GeoScribble
GeoScribble is a website and an online service to collaboratively draw on the map. It is used for free-hand notes when surveying: Every Door editor uploads drawings to the website, while editors can show them as an overlay.
How it is used
While in the field, mapping things right away might not be an option: editing with a phone is not easy, fingers might be cold, and data connection unstable. There are alternative ways of storing the surveyed information quickly: e.g. photos, 360° panoramas, voice recordings, or simply the time-honoured practice of recording a GPX track or creating a OSM Note. Just type some words into the note and somebody will then read it and update the map according to the information provided.

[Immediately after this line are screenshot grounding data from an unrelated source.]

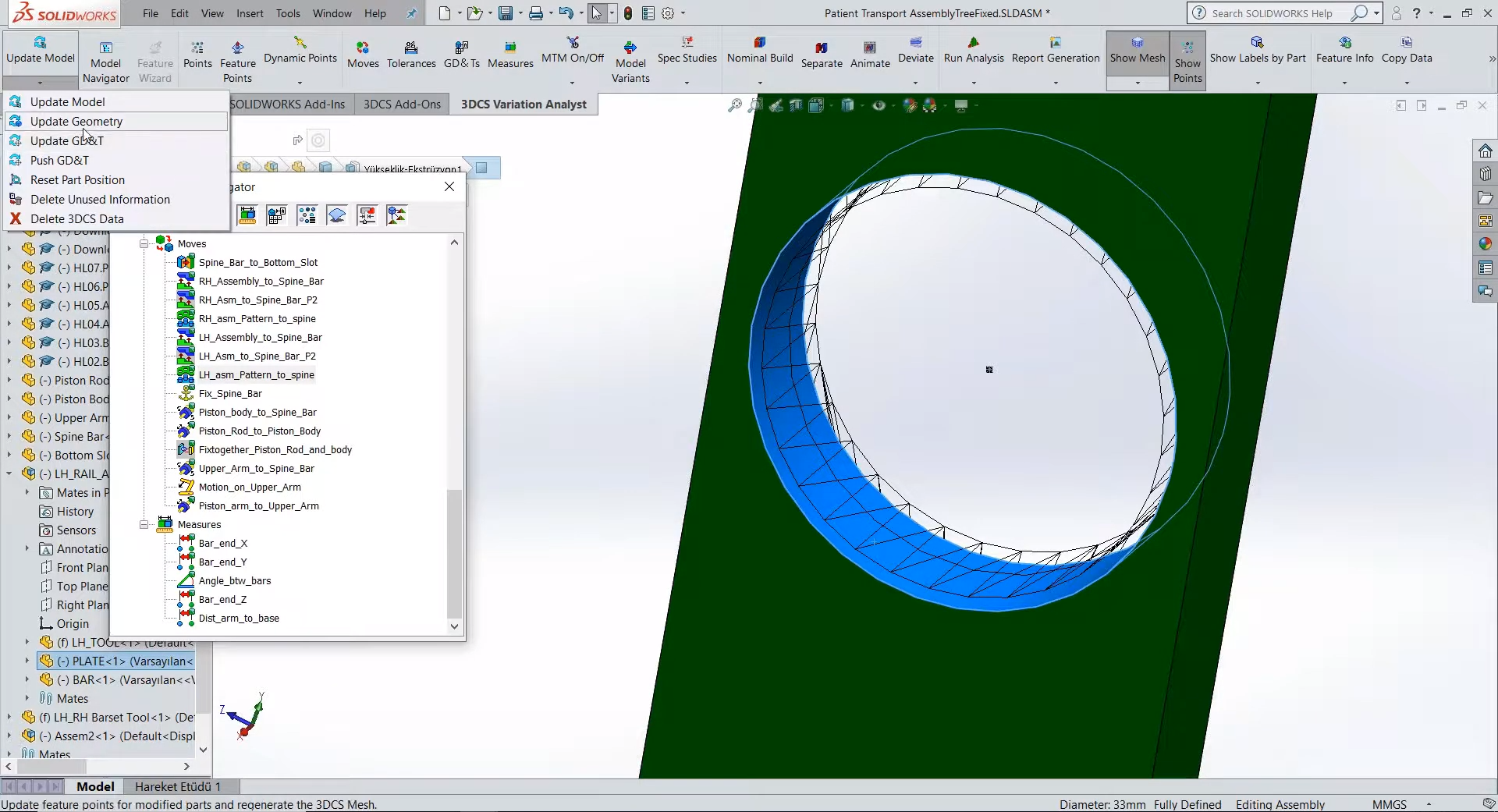Launch Report Generation
1498x812 pixels.
(x=1056, y=54)
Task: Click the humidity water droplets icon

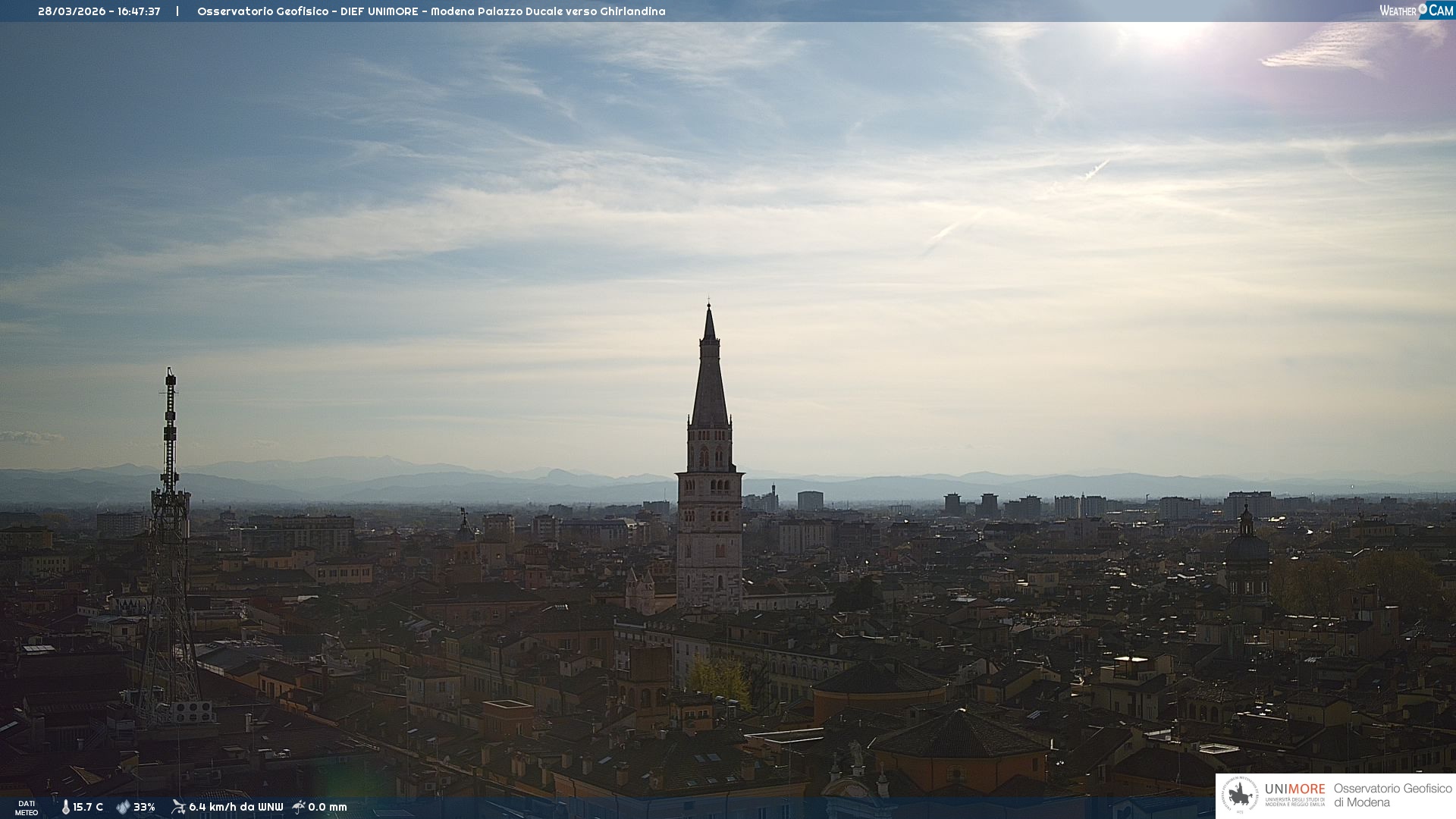Action: pos(123,807)
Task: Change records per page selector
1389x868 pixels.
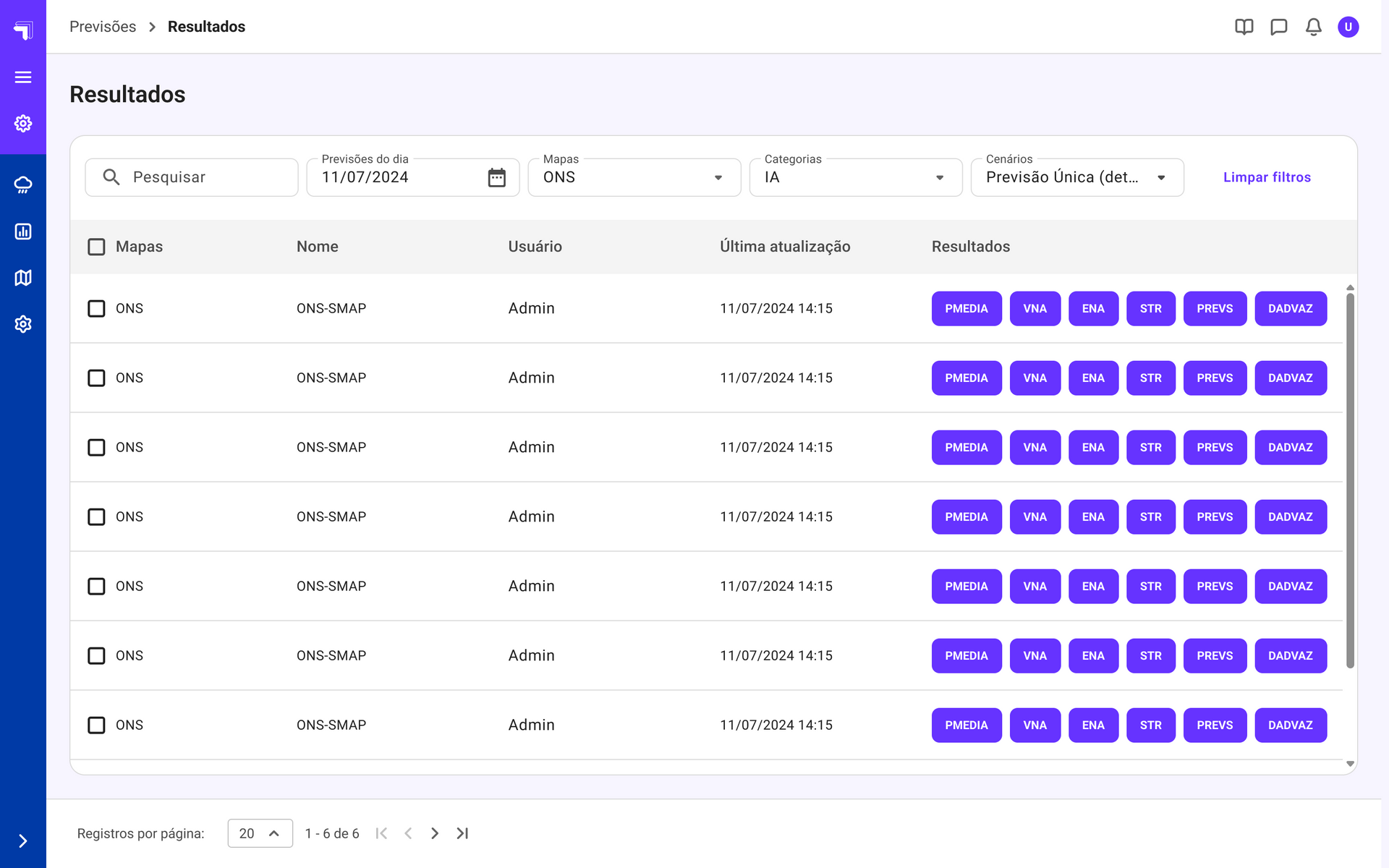Action: (260, 833)
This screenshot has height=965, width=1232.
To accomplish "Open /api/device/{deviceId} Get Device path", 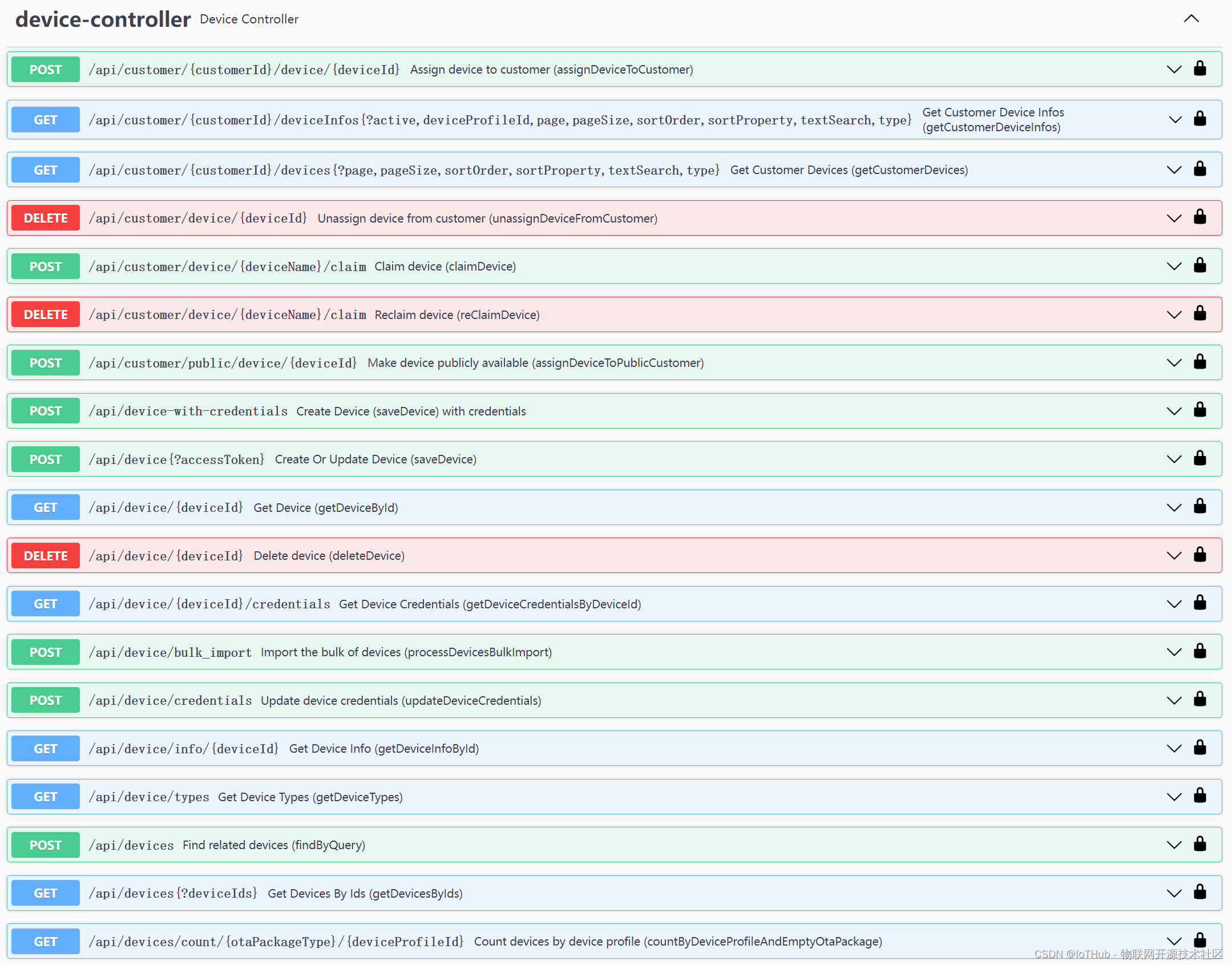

GeoScribble improves upon the geometric aspect of the notes. Instead of explaining "This road goes from there to there", you can just simply submit a crudely drawn line. Just like with Walking Papers, you can make a rough map of roads, paths, and barriers. Once back home you can launch your preferred OSM editor and turn all these scribbles into a proper map. You can enhance the drawings by adding labels, which are similar to notes but do not have corresponding workflows and rely on the context provided by the drawings, for example including “asphalt” with your drawing.
Geoscribble displayed on Every Door:
See how the service is being used in Tallinn, for example. You can easily find other scribbles on the website.
Using the layer in editors
- JOSM: open preferences (F12), "Imagery", find "GeoScribble Map Notes" and activate it. Then, having downloaded some data, add the layer on top of a satellite imagery layer from "Imagery" menu.
- iD: open the "Background" panel, under "Overlays", enable "GeoScribble latest notes".
- Rapid: open the "Map Data" panel (key F) and enable "GeoScribble Annotations".
- Every Door: click on the fourth mode button (for notes), it's already there.
API and data models
GeoScribble accepts objects of two kinds, Scribble and Label, and returns three, including a Box.
- Scribbles are line drawings. They have a style, basically a one-word tag: "road", "footway", "stream", "power". For visualizing, they also have properties like color, thickness, and dashes. Most renderers and editors rely on the latter, ignoring style labels.
- Labels are like OSM notes, but short (40 characters max), no comments and no workflows. They have a point location, color (ignored by all), and text.
These objects have no versions, they can only be added and deleted, but not updated. Identifiers are unique across all types. Also stored are an editor name, user id and name, and creation date.
- For low zooms (currently level 12 and less) instead of those objects, API returns Boxes: rectangular geohash representations with a single value: minimal age for objects inside the box. This make it easier to find fresh scribbles at a regional scale.
See OpenAPI documentation for exact definitions. Note that while it provides GeoJSON and raster WMS endpoints, the /scribbles one is the fastest, since there is virtually no overhead to it.
License
All the data uploaded is available under PDDL license, making it public domain (like CC0).